The US dollar index, which measures the currency against a basket of six major peers including the euro and yen, slipped 0.07 per cent to 103.54 in early Asian trading, giving back a little of Wednesday's 0.19 per cent advance.

It remains close to the recent high of 103.82 touched on Monday of this week and Tuesday of last week, and previously not seen since Dec. 13. The dollar has been buoyed by US economic data suggesting the Fed can wait longer before cutting interest rates.

Powell gave the currency another push overnight by calling a cut in March "not the base case." "I don't think it's likely the committee will reach a level of confidence by the time of the March meeting" to ease policy, "but that's to be seen," Powell said at a news conference after Fed officials left rates unchanged but dropped a longstanding reference to possible further hikes in borrowing costs.

"We can forget about any more tightening," said Art Hogan, chief market strategist at B. Riley Wealth in New York. However, the timing of a rate cut "has been pushed out to what had been the fringes of consensus," Hogan said.

Traders are now pricing in a 38 per cent probability the Fed will cut rates in March, down from 59 per cent ahead of the Fed decision. It has fallen from 89 per cent a month ago. The euro eased 0.06 per cent to $1.0811, edging back toward Wednesday's low of $1.0795, its weakest since Dec. 13.

Against Japan's currency, the dollar drifted 0.06 per cent lower to 146.81 yen , adding to Wednesday's 0.47 per cent decline.
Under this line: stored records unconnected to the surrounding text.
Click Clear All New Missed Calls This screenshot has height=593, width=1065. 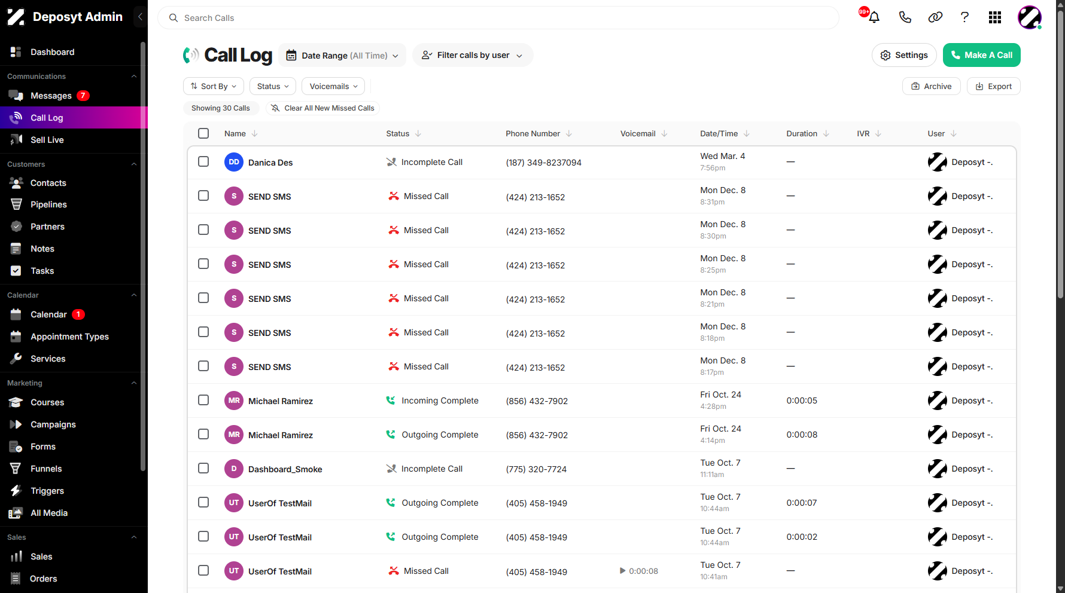(x=323, y=108)
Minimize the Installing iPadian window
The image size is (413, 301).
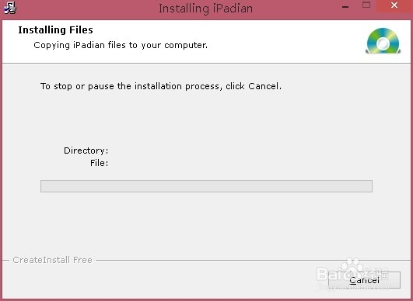[x=345, y=7]
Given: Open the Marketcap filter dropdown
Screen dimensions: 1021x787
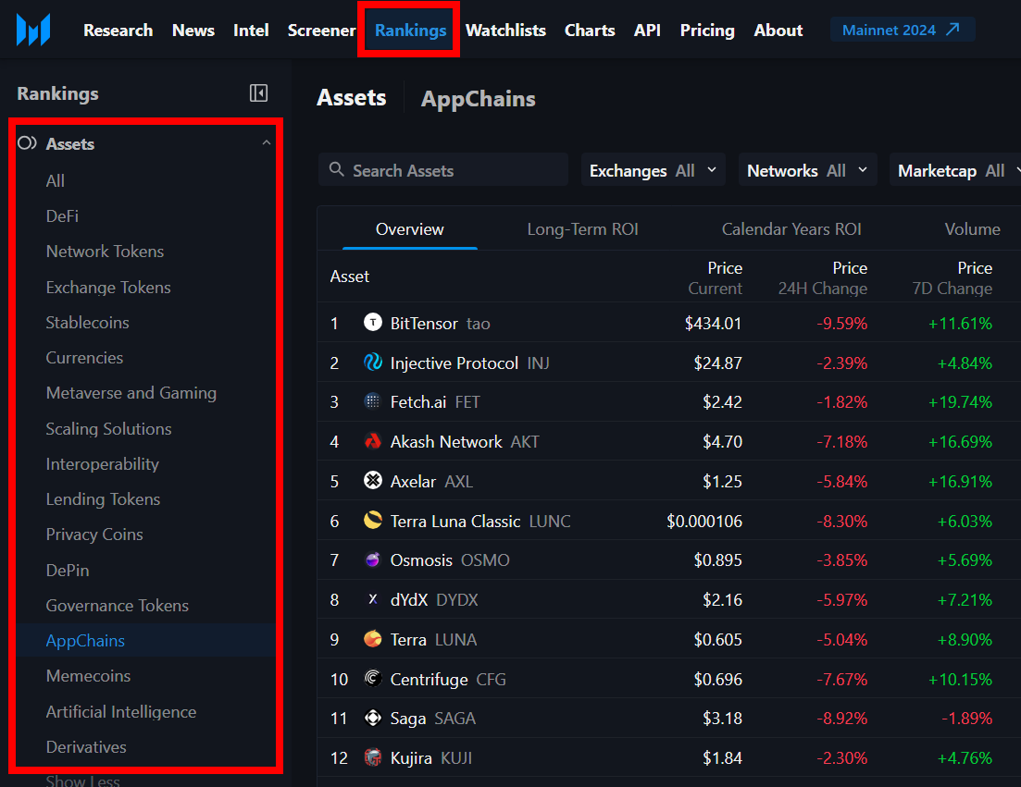Looking at the screenshot, I should click(955, 171).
The currency pair tends to track US long-term yields, and the 10-year Treasury yield stood at about 3.95 per cent on Thursday, down from Tuesday's closing level of 4.057 per cent, despite Powell's less dovish tone.
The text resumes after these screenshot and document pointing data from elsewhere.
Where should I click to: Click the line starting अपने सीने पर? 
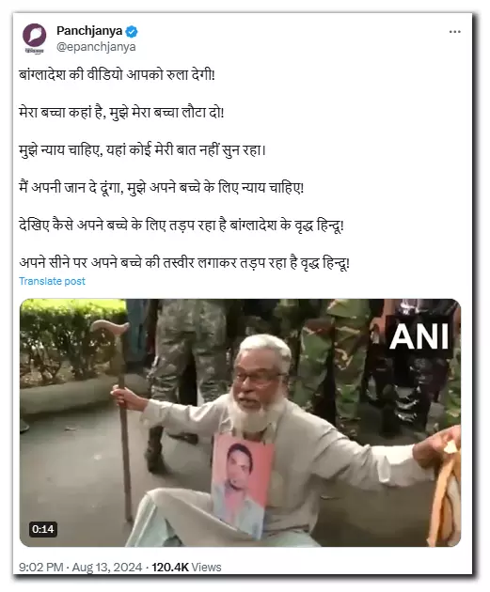tap(184, 263)
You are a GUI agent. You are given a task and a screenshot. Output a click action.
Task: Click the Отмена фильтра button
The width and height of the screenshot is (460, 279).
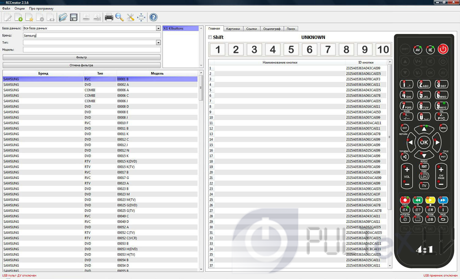82,65
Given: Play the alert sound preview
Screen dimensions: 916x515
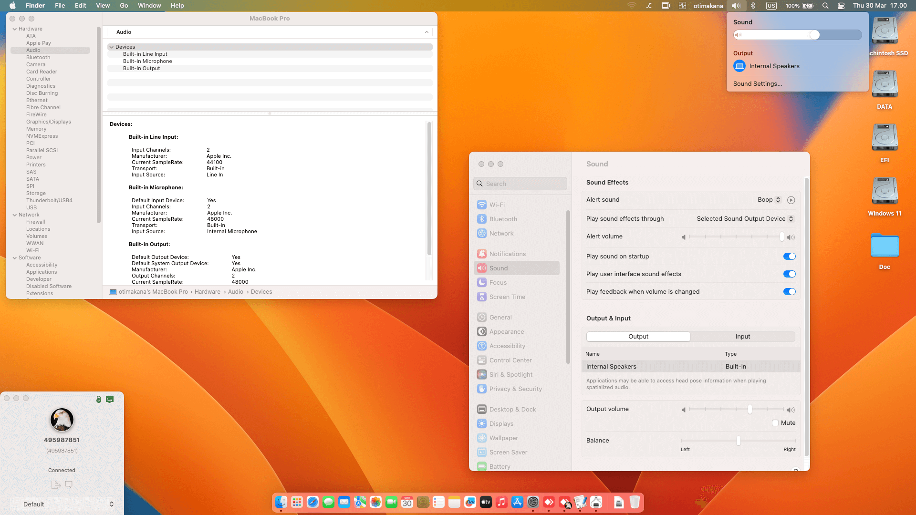Looking at the screenshot, I should click(791, 200).
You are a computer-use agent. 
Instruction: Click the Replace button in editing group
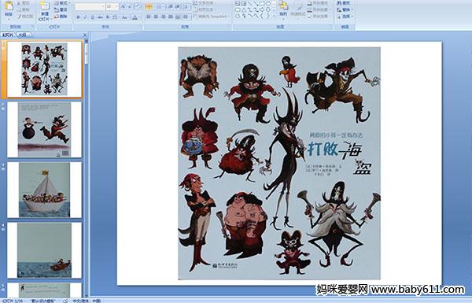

US yields, which move inversely to bond prices, had dipped before the Fed decision, as shares of New York Community Bancorp plunged after it cut its dividend and posted a surprise loss.
Investors snapped up US Treasuries amid concerns about the health of other regional lenders.

"It was certainly striking that the biggest move in UST yields was hours before the FOMC rather than after," said Sean Callow, a foreign-exchange strategist at Westpac. However, "if markets regard the knee-jerk response to the regional bank news as an over-reaction, then the less dovish FOMC will be the key story in coming days, supporting the US dollar," he added.